Task objective> Quote each of the records below word for word, from the first to the last.

Records>
▬▬▬▬▬▬▬▬▬▬
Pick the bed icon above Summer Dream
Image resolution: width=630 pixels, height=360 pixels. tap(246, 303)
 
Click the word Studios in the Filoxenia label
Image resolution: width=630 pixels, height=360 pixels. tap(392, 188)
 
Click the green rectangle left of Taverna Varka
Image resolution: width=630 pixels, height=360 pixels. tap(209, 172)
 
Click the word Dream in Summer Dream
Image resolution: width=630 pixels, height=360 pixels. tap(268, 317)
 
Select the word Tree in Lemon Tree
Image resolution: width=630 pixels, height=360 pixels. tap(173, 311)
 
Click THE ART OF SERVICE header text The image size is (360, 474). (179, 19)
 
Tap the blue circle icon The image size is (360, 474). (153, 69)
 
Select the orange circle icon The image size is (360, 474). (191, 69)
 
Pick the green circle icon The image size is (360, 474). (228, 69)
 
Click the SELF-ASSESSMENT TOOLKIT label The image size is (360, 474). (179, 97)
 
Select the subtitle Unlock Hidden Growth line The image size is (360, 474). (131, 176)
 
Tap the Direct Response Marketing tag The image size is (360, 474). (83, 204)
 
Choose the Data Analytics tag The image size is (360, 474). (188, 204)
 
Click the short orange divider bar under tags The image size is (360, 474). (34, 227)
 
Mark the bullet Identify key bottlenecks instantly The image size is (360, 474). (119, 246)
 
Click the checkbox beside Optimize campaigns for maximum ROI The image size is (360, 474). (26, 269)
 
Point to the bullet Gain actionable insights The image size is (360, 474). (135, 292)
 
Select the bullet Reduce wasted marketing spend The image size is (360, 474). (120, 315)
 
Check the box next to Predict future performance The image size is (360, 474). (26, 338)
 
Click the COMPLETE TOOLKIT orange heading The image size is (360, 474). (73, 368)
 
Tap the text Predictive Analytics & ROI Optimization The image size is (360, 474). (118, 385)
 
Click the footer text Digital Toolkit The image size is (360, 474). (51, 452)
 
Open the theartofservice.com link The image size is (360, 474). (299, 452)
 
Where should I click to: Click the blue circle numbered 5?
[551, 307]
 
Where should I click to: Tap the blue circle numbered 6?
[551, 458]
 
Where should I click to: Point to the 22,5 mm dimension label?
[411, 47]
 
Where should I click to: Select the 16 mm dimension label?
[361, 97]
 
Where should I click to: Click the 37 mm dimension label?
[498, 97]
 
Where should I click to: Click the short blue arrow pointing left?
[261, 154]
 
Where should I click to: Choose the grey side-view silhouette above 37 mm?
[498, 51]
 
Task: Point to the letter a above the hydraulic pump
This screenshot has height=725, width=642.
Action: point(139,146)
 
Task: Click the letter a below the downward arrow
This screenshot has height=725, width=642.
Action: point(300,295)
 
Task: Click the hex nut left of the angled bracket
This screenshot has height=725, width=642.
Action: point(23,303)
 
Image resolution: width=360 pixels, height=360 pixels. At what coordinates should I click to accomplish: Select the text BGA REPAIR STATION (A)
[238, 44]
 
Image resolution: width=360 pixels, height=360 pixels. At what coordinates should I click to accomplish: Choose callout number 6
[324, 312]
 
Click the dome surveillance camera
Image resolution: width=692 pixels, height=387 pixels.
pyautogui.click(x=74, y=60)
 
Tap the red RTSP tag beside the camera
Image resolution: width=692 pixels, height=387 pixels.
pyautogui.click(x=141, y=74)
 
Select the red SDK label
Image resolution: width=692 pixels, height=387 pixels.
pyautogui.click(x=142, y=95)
▬▬▬▬▬▬▬▬▬▬
Task result>
Pick the bed icon above Summer Dream
Image resolution: width=630 pixels, height=360 pixels. tap(246, 303)
 
Click the word Studios in the Filoxenia label
Image resolution: width=630 pixels, height=360 pixels. tap(392, 188)
 
Click the green rectangle left of Taverna Varka
Image resolution: width=630 pixels, height=360 pixels. tap(209, 172)
 
Click the word Dream in Summer Dream
Image resolution: width=630 pixels, height=360 pixels. tap(268, 317)
 
Select the word Tree in Lemon Tree
Image resolution: width=630 pixels, height=360 pixels. tap(173, 311)
 
Click THE ART OF SERVICE header text The image size is (360, 474). (179, 19)
 
Tap the blue circle icon The image size is (360, 474). (153, 69)
 
Select the orange circle icon The image size is (360, 474). (191, 69)
 
Pick the green circle icon The image size is (360, 474). (228, 69)
 
Click the SELF-ASSESSMENT TOOLKIT label The image size is (360, 474). (179, 97)
 
Select the subtitle Unlock Hidden Growth line The image size is (360, 474). (131, 176)
 
Tap the Direct Response Marketing tag The image size is (360, 474). (83, 204)
 
Choose the Data Analytics tag The image size is (360, 474). (188, 204)
 
Click the short orange divider bar under tags The image size is (360, 474). (34, 227)
 
Mark the bullet Identify key bottlenecks instantly The image size is (360, 474). (119, 246)
 
Click the checkbox beside Optimize campaigns for maximum ROI The image size is (360, 474). (26, 269)
 
Point to the bullet Gain actionable insights The image size is (360, 474). (135, 292)
 
Select the bullet Reduce wasted marketing spend The image size is (360, 474). (120, 315)
 
Check the box next to Predict future performance The image size is (360, 474). (26, 338)
 
Click the COMPLETE TOOLKIT orange heading The image size is (360, 474). (73, 368)
 
Tap the text Predictive Analytics & ROI Optimization The image size is (360, 474). (118, 385)
 
Click the footer text Digital Toolkit The image size is (360, 474). (51, 452)
 
Open the theartofservice.com link The image size is (360, 474). (299, 452)
 
Where should I click to: Click the blue circle numbered 5?
[551, 307]
 
Where should I click to: Tap the blue circle numbered 6?
[551, 458]
 
Where should I click to: Point to the 22,5 mm dimension label?
[411, 47]
 
Where should I click to: Select the 16 mm dimension label?
[361, 97]
 
Where should I click to: Click the 37 mm dimension label?
[498, 97]
 
Where should I click to: Click the short blue arrow pointing left?
[261, 154]
 
Where should I click to: Choose the grey side-view silhouette above 37 mm?
[498, 51]
 
Task: Point to the letter a above the hydraulic pump
This screenshot has height=725, width=642.
Action: point(139,146)
 
Task: Click the letter a below the downward arrow
This screenshot has height=725, width=642.
Action: point(300,295)
 
Task: Click the hex nut left of the angled bracket
This screenshot has height=725, width=642.
Action: point(23,303)
 
Image resolution: width=360 pixels, height=360 pixels. At what coordinates should I click to accomplish: Select the text BGA REPAIR STATION (A)
[238, 44]
 
Image resolution: width=360 pixels, height=360 pixels. At what coordinates should I click to accomplish: Choose callout number 6
[324, 312]
 
Click the dome surveillance camera
Image resolution: width=692 pixels, height=387 pixels.
pyautogui.click(x=74, y=60)
 
Tap the red RTSP tag beside the camera
Image resolution: width=692 pixels, height=387 pixels.
pyautogui.click(x=141, y=74)
 
Select the red SDK label
Image resolution: width=692 pixels, height=387 pixels.
pyautogui.click(x=142, y=95)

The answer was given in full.